# Napier's Constant Limit Definition

1. Mar 31, 2012

### scorsesse

Hi all ! I am terribly sorry if this was answered before but i couldn't find the post. So that's the deal. We all know that while x→∞ (1+1/x)^x → e

But I am deeply telling myself that 1/x goes to 0 while x goes to infinity. 1+0 = 1 and we have 1^∞ which is undefined. But also see that 1/x +1 is not a continuous function so i cannot simply take the limit of it and raise the value to x like : (limit of 1/x + 1)^x while x→∞

So can you please give me a rigorous proof for why this function approaches to Napier's constant ?

2. Mar 31, 2012

### HallsofIvy

You cannot first take the limit of 1+ 1/x as x goes to infinity and then say that you are taking $1^\infty$. The limits must be taken simultaneously.

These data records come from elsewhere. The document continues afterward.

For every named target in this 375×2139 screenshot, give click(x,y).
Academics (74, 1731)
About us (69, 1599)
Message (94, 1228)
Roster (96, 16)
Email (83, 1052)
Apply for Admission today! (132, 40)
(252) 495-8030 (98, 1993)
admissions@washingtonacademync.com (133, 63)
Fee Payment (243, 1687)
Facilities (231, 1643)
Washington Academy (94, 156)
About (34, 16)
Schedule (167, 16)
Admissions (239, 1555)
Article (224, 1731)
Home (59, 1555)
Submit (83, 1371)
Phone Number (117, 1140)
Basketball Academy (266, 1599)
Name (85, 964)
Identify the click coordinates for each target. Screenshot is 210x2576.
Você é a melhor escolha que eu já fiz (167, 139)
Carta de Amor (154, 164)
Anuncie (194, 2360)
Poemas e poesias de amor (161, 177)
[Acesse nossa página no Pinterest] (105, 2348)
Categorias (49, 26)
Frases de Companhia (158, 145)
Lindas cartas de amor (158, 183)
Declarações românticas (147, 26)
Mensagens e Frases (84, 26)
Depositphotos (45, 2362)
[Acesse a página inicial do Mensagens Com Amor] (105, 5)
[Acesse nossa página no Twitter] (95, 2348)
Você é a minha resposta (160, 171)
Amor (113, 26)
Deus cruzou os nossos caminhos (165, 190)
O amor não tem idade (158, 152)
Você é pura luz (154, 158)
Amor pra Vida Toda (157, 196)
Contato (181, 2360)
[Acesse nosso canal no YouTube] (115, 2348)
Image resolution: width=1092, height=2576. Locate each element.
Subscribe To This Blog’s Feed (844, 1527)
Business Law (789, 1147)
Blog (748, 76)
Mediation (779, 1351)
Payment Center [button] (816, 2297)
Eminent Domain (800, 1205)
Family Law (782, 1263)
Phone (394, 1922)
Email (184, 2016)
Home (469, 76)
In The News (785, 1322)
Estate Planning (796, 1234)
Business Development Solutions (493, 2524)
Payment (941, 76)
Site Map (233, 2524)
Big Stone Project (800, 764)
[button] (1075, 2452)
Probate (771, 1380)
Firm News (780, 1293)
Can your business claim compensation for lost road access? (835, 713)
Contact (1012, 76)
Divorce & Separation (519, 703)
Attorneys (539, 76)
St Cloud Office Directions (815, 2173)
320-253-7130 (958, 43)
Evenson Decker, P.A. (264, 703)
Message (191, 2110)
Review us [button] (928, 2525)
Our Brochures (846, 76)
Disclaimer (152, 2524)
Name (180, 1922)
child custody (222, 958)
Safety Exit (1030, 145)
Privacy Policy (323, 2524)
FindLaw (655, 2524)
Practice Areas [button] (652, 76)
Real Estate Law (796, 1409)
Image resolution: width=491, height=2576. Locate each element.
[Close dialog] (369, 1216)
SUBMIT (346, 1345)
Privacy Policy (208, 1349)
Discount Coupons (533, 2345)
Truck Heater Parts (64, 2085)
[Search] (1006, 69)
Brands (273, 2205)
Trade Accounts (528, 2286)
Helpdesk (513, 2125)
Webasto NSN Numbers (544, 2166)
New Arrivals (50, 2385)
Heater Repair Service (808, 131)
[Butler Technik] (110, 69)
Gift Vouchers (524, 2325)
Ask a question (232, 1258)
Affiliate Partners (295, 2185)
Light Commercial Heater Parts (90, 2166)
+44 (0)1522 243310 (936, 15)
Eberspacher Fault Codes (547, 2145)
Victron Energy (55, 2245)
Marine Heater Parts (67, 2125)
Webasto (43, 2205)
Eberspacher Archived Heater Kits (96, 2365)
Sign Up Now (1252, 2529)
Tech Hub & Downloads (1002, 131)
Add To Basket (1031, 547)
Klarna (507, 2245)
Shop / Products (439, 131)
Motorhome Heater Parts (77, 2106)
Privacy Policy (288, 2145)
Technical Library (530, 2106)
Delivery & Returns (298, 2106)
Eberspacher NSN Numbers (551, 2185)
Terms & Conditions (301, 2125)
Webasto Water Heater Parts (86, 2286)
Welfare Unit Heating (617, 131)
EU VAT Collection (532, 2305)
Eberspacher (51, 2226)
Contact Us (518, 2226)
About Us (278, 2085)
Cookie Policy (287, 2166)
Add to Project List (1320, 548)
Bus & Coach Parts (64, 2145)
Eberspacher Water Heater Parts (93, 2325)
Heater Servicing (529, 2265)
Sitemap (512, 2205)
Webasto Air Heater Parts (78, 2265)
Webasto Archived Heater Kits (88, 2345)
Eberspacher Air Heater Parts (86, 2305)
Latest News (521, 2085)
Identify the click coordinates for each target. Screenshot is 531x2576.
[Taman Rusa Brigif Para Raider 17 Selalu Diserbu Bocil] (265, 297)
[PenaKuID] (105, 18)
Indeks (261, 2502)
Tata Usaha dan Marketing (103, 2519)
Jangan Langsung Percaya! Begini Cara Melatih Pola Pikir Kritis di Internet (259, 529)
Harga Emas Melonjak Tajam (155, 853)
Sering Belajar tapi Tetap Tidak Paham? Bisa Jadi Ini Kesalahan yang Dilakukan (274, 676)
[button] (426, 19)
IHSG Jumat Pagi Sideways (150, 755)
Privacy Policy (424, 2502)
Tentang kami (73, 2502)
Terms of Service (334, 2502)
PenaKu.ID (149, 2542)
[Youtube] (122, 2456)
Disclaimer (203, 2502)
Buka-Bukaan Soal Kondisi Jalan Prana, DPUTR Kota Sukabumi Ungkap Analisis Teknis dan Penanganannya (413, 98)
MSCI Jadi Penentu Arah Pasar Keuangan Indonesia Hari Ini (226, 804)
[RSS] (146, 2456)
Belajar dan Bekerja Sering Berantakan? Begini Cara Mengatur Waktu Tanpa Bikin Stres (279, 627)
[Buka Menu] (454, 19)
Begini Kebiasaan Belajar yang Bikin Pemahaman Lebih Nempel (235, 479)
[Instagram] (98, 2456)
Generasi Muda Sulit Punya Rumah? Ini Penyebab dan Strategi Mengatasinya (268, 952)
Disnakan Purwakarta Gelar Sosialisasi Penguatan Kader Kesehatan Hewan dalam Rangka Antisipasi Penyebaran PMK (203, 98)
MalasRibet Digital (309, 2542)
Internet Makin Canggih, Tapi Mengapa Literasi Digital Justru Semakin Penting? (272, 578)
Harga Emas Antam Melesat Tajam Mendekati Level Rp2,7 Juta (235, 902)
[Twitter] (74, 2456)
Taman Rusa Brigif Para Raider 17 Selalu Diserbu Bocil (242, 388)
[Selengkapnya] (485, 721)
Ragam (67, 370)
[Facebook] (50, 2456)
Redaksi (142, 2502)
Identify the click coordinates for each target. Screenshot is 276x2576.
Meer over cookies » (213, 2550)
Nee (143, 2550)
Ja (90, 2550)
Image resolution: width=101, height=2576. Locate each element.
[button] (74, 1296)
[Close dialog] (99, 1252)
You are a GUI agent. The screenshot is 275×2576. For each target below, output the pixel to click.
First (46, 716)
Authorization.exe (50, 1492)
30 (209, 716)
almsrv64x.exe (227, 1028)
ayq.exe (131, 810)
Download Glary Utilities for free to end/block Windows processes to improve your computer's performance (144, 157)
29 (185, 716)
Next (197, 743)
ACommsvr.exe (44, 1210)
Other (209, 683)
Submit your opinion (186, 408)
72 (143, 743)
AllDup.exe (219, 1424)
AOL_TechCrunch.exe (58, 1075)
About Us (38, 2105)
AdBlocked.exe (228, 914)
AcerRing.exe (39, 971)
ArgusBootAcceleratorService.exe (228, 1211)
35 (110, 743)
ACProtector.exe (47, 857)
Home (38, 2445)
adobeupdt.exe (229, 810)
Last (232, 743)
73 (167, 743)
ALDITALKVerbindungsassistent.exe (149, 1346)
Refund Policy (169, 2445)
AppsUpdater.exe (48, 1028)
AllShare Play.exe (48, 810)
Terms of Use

How you show that $\lim_{x\to \infty}(1+ 1/x)^x= e$ depends upon exactly how you define e itself. In some texts, e is defined as that limit, after you have proved that the limit does, in fact, exist.

But you can also prove, without reference to e, that the derivative of the function $f(x)=a^x$ is a constant (depending on a) time $a^x$. And then define e to be such that that constant is 1.

That is, if $f(x)= a^x$ then $f(x+h)= a^{x+h}= a^xa^h$ so that
$$\frac{a^{x+h}- a^x}{h}= \frac{a^xa^h- a^x}{h}= a^x\frac{a^h- 1}{h}$$
so that
$$\frac{da^x}{dx}= a^x \lim_{h\to 0}\frac{a^h- 1}{h}$$
and e is defined to be the number such that
$$\lim_{h\to 0}\frac{a^h- 1}{h}= 1$$.

That means that, for h sufficiently close to 0, we can write
$$\frac{a^h- 1}{h}$$
is approximately 1 so that
$$a^h- 1$$
is approximately equal to h and then $a^h$ is approximately equal to 1+ h.
That, in turn, means that a is approximately equal to $(1+ h)^{1/h}$

Now, let x= 1/h so that becomes $(1+ 1/x)^x$ and as h goes to 0, h goes to infinity.